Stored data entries
>>>

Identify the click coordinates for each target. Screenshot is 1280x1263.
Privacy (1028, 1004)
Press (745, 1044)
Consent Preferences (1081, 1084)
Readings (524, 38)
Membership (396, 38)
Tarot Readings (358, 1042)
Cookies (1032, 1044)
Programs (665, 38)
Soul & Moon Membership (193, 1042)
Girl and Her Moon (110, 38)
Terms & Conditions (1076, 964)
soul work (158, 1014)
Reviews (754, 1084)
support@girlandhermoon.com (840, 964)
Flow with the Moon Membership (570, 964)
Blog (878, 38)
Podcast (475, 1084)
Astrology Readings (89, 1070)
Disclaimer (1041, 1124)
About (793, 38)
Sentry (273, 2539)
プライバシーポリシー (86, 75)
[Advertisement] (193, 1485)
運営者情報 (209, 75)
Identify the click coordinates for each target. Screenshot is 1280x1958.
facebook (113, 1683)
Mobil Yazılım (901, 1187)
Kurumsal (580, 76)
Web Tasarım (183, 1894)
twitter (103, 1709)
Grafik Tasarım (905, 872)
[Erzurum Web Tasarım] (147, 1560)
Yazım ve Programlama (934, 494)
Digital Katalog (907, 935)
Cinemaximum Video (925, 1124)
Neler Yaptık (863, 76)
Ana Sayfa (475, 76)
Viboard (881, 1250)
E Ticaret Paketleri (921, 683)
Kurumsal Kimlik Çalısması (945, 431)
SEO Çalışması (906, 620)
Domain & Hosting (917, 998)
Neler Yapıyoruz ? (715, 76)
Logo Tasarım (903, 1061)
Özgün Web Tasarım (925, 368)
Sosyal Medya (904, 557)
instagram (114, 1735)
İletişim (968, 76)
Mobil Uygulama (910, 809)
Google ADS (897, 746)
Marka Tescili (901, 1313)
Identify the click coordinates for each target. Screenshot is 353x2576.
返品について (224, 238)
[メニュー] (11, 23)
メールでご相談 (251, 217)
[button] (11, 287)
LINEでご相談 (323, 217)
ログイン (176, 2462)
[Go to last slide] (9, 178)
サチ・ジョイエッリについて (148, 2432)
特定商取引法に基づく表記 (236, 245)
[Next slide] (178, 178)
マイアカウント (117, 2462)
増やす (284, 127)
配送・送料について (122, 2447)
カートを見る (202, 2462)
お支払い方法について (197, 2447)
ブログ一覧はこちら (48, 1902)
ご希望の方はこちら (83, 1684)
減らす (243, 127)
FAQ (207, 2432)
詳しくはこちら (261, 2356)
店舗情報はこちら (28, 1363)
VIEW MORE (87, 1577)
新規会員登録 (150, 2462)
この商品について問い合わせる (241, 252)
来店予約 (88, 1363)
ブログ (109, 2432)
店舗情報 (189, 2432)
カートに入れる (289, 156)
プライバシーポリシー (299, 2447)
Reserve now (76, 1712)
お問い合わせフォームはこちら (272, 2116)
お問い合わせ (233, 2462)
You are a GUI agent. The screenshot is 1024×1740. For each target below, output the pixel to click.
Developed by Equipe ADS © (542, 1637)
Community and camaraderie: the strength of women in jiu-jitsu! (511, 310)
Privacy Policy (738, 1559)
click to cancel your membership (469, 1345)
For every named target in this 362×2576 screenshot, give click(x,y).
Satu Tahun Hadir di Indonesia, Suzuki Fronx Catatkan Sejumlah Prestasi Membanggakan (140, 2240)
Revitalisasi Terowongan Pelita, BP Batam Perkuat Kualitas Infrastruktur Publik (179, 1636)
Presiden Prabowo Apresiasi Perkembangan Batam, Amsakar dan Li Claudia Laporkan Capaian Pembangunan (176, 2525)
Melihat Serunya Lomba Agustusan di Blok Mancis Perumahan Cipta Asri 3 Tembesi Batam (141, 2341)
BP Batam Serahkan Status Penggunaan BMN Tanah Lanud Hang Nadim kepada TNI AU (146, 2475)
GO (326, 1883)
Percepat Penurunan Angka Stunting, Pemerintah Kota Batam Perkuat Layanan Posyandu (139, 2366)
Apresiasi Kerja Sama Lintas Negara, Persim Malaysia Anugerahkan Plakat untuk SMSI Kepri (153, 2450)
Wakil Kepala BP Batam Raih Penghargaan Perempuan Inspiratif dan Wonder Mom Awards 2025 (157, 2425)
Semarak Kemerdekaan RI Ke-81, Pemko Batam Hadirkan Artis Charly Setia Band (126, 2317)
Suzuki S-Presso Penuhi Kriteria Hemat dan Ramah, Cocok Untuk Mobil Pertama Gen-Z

<<<

> **What is being asked**:
Output an exact copy of each record.

> **Answer box**:
Identify the click coordinates for each target. Screenshot is 1280x1263.
Privacy (1028, 1004)
Press (745, 1044)
Consent Preferences (1081, 1084)
Readings (524, 38)
Membership (396, 38)
Tarot Readings (358, 1042)
Cookies (1032, 1044)
Programs (665, 38)
Soul & Moon Membership (193, 1042)
Girl and Her Moon (110, 38)
Terms & Conditions (1076, 964)
soul work (158, 1014)
Reviews (754, 1084)
support@girlandhermoon.com (840, 964)
Flow with the Moon Membership (570, 964)
Blog (878, 38)
Podcast (475, 1084)
Astrology Readings (89, 1070)
Disclaimer (1041, 1124)
About (793, 38)
Sentry (273, 2539)
プライバシーポリシー (86, 75)
[Advertisement] (193, 1485)
運営者情報 (209, 75)
Identify the click coordinates for each target. Screenshot is 1280x1958.
facebook (113, 1683)
Mobil Yazılım (901, 1187)
Kurumsal (580, 76)
Web Tasarım (183, 1894)
twitter (103, 1709)
Grafik Tasarım (905, 872)
[Erzurum Web Tasarım] (147, 1560)
Yazım ve Programlama (934, 494)
Digital Katalog (907, 935)
Cinemaximum Video (925, 1124)
Neler Yaptık (863, 76)
Ana Sayfa (475, 76)
Viboard (881, 1250)
E Ticaret Paketleri (921, 683)
Kurumsal Kimlik Çalısması (945, 431)
SEO Çalışması (906, 620)
Domain & Hosting (917, 998)
Neler Yapıyoruz ? (715, 76)
Logo Tasarım (903, 1061)
Özgün Web Tasarım (925, 368)
Sosyal Medya (904, 557)
instagram (114, 1735)
İletişim (968, 76)
Mobil Uygulama (910, 809)
Google ADS (897, 746)
Marka Tescili (901, 1313)
Identify the click coordinates for each target. Screenshot is 353x2576.
返品について (224, 238)
[メニュー] (11, 23)
メールでご相談 (251, 217)
[button] (11, 287)
LINEでご相談 (323, 217)
ログイン (176, 2462)
[Go to last slide] (9, 178)
サチ・ジョイエッリについて (148, 2432)
特定商取引法に基づく表記 (236, 245)
[Next slide] (178, 178)
マイアカウント (117, 2462)
増やす (284, 127)
配送・送料について (122, 2447)
カートを見る (202, 2462)
お支払い方法について (197, 2447)
ブログ一覧はこちら (48, 1902)
ご希望の方はこちら (83, 1684)
減らす (243, 127)
FAQ (207, 2432)
詳しくはこちら (261, 2356)
店舗情報はこちら (28, 1363)
VIEW MORE (87, 1577)
新規会員登録 (150, 2462)
この商品について問い合わせる (241, 252)
来店予約 (88, 1363)
ブログ (109, 2432)
店舗情報 (189, 2432)
カートに入れる (289, 156)
プライバシーポリシー (299, 2447)
Reserve now (76, 1712)
お問い合わせフォームはこちら (272, 2116)
お問い合わせ (233, 2462)
You are a GUI agent. The screenshot is 1024×1740. For each target below, output the pixel to click.
Developed by Equipe ADS © (542, 1637)
Community and camaraderie: the strength of women in jiu-jitsu! (511, 310)
Privacy Policy (738, 1559)
click to cancel your membership (469, 1345)
For every named target in this 362×2576 screenshot, give click(x,y).
Satu Tahun Hadir di Indonesia, Suzuki Fronx Catatkan Sejumlah Prestasi Membanggakan (140, 2240)
Revitalisasi Terowongan Pelita, BP Batam Perkuat Kualitas Infrastruktur Publik (179, 1636)
Presiden Prabowo Apresiasi Perkembangan Batam, Amsakar dan Li Claudia Laporkan Capaian Pembangunan (176, 2525)
Melihat Serunya Lomba Agustusan di Blok Mancis Perumahan Cipta Asri 3 Tembesi Batam (141, 2341)
BP Batam Serahkan Status Penggunaan BMN Tanah Lanud Hang Nadim kepada TNI AU (146, 2475)
GO (326, 1883)
Percepat Penurunan Angka Stunting, Pemerintah Kota Batam Perkuat Layanan Posyandu (139, 2366)
Apresiasi Kerja Sama Lintas Negara, Persim Malaysia Anugerahkan Plakat untuk SMSI Kepri (153, 2450)
Wakil Kepala BP Batam Raih Penghargaan Perempuan Inspiratif dan Wonder Mom Awards 2025 (157, 2425)
Semarak Kemerdekaan RI Ke-81, Pemko Batam Hadirkan Artis Charly Setia Band (126, 2317)
Suzuki S-Presso Penuhi Kriteria Hemat dan Ramah, Cocok Untuk Mobil Pertama Gen-Z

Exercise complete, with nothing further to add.